EXERCISE PROMPT | These records contain pictures, which must be left out; copy exactly the lines from the one with "The image size is (339, 302)." up to and including the one with "Click the Bypass".
[[ STORED DATA open ]]
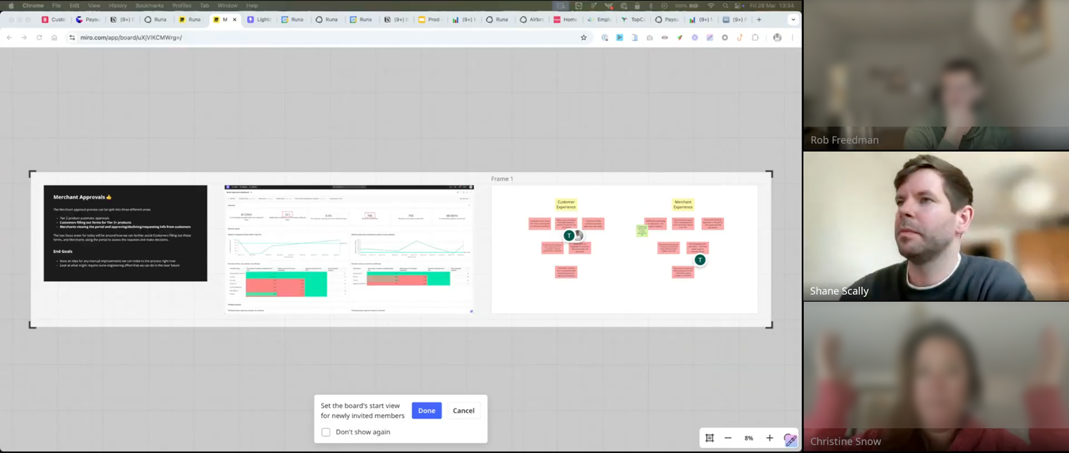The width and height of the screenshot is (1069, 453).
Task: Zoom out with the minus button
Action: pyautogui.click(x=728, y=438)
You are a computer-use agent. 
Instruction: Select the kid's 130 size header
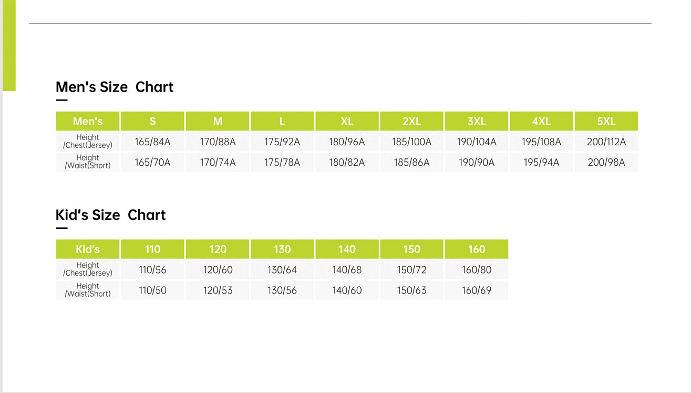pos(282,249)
[[ STORED DATA closed ]]
[[ STORED DATA open ]]
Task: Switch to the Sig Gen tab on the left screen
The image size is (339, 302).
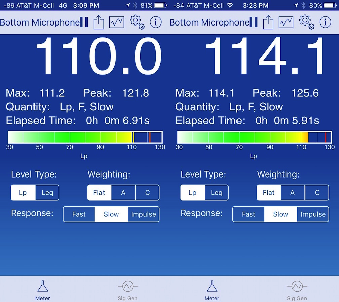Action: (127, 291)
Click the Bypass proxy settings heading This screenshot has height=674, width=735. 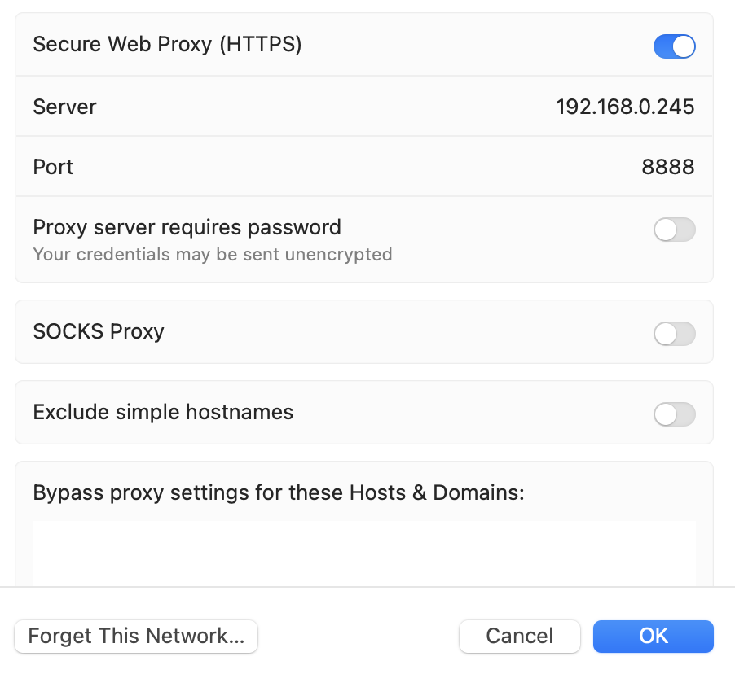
[[ STORED DATA closed ]]
TASK RESPONSE |
The image size is (339, 302).
Action: (127, 291)
Click the Bypass proxy settings heading This screenshot has height=674, width=735. 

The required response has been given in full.